Every employer has a legal responsibility, under the Health and Safety at Work act, to ensure that their employees operate in a safe working environment, within which they can carry out their job without the risk of injury. The guidelines are clear and specific and each employer must adhere to them. However, there are occasions when employers fail to meet these requirements, resulting in employees suffering a work place injury, for which the employer is liable. If you have had an accident in the workplace you are advised to contact us at Accident Advice Helpline, where one of our solicitors may be able to make a claim for compensation on your behalf. However, in order to make a successful claim the case presented must show evidence proving the employer’s negligence. Failure to do so will significantly reduce the chances of your claim being successful. The most common reasons for insufficient health and safety claims are detailed below.
The first consideration is to ensure that the accident did not occur due to you acting irresponsibly. This includes failing to follow work processes, ignoring training guidelines, being intoxicated or using machinery that you are not trained or authorised to operate. If it is clear that the incident was in no way your fault it is necessary to ensure that a record is entered in the workplace accident book. It is imperative that any injury is reported and recorded in the book and signed by the company’s Health & Safety officer. Having no record of an accident will severely affect the chances of obtaining compensation
Additionally, any health and safety compensation claim must be made within the legal timeline, which is normally three years. Failure to do so will severely reduce the chances of any claim being successful. If a claim is not settled or court proceedings have not been instigated within three years of the date of the accident, the law states that no compensation is due. Therefore, if you have suffered from an injury at work, you must start the claim as soon as possible by contacting a solicitor for advice on how best to proceed. We at Accident Advice Helpline will be happy to help ensure you act in good time. The only exceptions to the three year rule are if you are under 18 or were not aware of the fact that you had sustained an injury at the time of the accident. In these cases, the three year time period commences on your 18th birthday or at the time of diagnosis of the injury. In either case, failure to immediately document the accident, both at work and with a solicitor, could still leave room for the employer to argue against the claim.

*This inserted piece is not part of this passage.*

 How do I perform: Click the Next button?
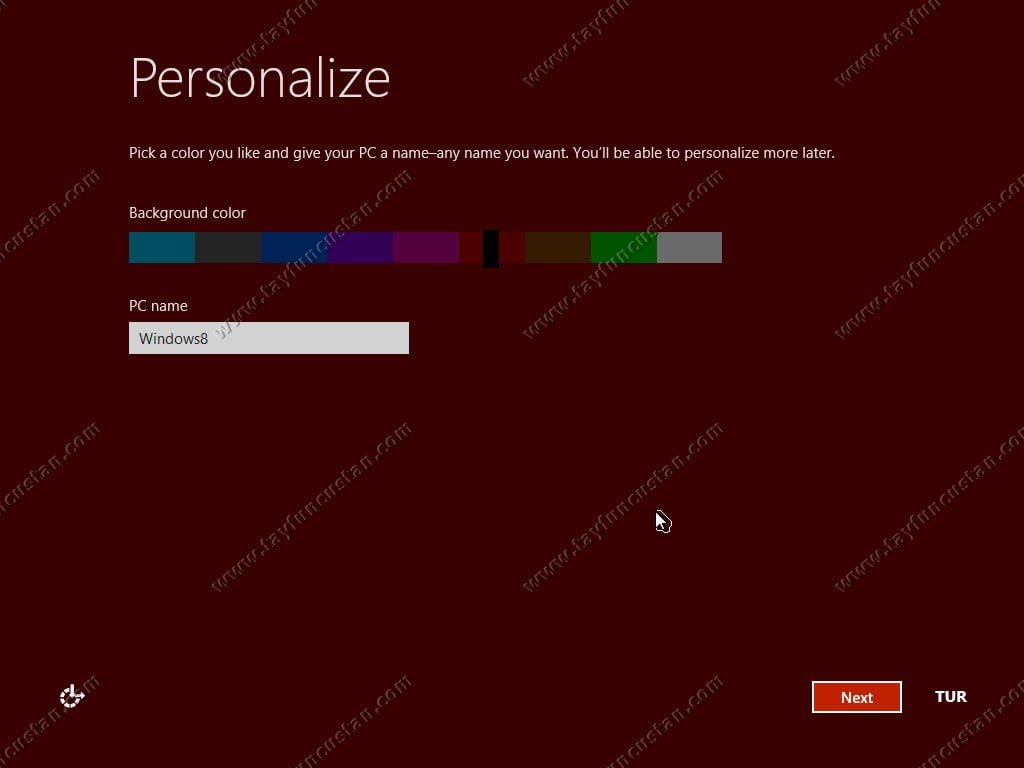pyautogui.click(x=856, y=697)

Failure to keep adequate notes, detailed records of what occurred and any meetings, communications or follow-ups, subsequent to the incident, may also result in a failed health and safety claim. Witness statements, photographs and any other available evidence are critically important. You must be able to present a case that clearly proves the employer failed to meet their responsibility. Inconclusive evidence will result in a reduced likelihood of being able to make a successful compensation claim.